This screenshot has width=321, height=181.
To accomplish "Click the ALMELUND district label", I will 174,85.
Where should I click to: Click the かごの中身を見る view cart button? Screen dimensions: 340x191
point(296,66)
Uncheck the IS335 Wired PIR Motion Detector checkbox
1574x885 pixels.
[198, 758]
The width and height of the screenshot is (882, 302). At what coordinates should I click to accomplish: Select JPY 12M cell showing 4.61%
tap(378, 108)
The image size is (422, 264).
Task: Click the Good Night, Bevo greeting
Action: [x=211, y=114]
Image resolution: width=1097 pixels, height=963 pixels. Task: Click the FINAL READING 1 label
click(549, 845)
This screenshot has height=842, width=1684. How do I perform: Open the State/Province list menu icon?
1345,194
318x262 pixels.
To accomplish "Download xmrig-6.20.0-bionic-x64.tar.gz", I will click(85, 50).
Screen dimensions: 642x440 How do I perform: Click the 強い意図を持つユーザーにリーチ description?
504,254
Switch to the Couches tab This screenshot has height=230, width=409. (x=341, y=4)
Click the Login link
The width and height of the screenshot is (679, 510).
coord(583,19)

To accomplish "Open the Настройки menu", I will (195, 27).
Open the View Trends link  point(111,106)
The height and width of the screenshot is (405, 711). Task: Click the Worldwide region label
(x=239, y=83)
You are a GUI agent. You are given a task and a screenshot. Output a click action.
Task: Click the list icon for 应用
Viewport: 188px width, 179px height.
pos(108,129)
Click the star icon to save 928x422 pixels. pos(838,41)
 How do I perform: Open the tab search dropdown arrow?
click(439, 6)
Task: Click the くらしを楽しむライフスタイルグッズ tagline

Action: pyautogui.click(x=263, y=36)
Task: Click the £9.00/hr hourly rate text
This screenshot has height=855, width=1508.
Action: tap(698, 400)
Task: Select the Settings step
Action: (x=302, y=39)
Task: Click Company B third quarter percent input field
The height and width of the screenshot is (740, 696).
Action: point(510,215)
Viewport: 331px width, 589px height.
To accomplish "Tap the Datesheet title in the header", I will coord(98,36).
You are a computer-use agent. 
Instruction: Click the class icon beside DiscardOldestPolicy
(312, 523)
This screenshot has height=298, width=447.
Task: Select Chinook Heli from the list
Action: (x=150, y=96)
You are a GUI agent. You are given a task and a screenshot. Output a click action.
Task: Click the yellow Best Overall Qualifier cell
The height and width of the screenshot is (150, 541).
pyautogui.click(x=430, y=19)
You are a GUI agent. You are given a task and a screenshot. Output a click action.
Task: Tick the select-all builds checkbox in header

YOUR OBJECTIVE =>
Reproduce the material above precisely, omitting nothing.

EXERCISE RESULT =>
This screenshot has width=321, height=181.
To accomplish "Click the ALMELUND district label", I will 174,85.
Where should I click to: Click the かごの中身を見る view cart button? Screen dimensions: 340x191
point(296,66)
Uncheck the IS335 Wired PIR Motion Detector checkbox
1574x885 pixels.
[198, 758]
The width and height of the screenshot is (882, 302). At what coordinates should I click to accomplish: Select JPY 12M cell showing 4.61%
tap(378, 108)
The image size is (422, 264).
Task: Click the Good Night, Bevo greeting
Action: [x=211, y=114]
Image resolution: width=1097 pixels, height=963 pixels. Task: Click the FINAL READING 1 label
click(549, 845)
This screenshot has height=842, width=1684. How do I perform: Open the State/Province list menu icon?
1345,194
318x262 pixels.
To accomplish "Download xmrig-6.20.0-bionic-x64.tar.gz", I will click(85, 50).
Screen dimensions: 642x440 How do I perform: Click the 強い意図を持つユーザーにリーチ description?
504,254
Switch to the Couches tab This screenshot has height=230, width=409. (x=341, y=4)
Click the Login link
The width and height of the screenshot is (679, 510).
coord(583,19)

To accomplish "Open the Настройки menu", I will (195, 27).
Open the View Trends link  point(111,106)
The height and width of the screenshot is (405, 711). Task: Click the Worldwide region label
(x=239, y=83)
You are a GUI agent. You are given a task and a screenshot. Output a click action.
Task: Click the list icon for 应用
Viewport: 188px width, 179px height.
pos(108,129)
Click the star icon to save 928x422 pixels. pos(838,41)
 How do I perform: Open the tab search dropdown arrow?
click(439, 6)
Task: Click the くらしを楽しむライフスタイルグッズ tagline

Action: pyautogui.click(x=263, y=36)
Task: Click the £9.00/hr hourly rate text
This screenshot has height=855, width=1508.
Action: tap(698, 400)
Task: Select the Settings step
Action: (x=302, y=39)
Task: Click Company B third quarter percent input field
The height and width of the screenshot is (740, 696).
Action: point(510,215)
Viewport: 331px width, 589px height.
To accomplish "Tap the Datesheet title in the header", I will coord(98,36).
You are a computer-use agent. 
Instruction: Click the class icon beside DiscardOldestPolicy
(312, 523)
This screenshot has height=298, width=447.
Task: Select Chinook Heli from the list
Action: (x=150, y=96)
You are a GUI agent. You are given a task and a screenshot. Output a click action.
Task: Click the yellow Best Overall Qualifier cell
The height and width of the screenshot is (150, 541).
pyautogui.click(x=430, y=19)
You are a GUI agent. You are given a task and a screenshot. Output a click action.
Task: Tick the select-all builds checkbox in header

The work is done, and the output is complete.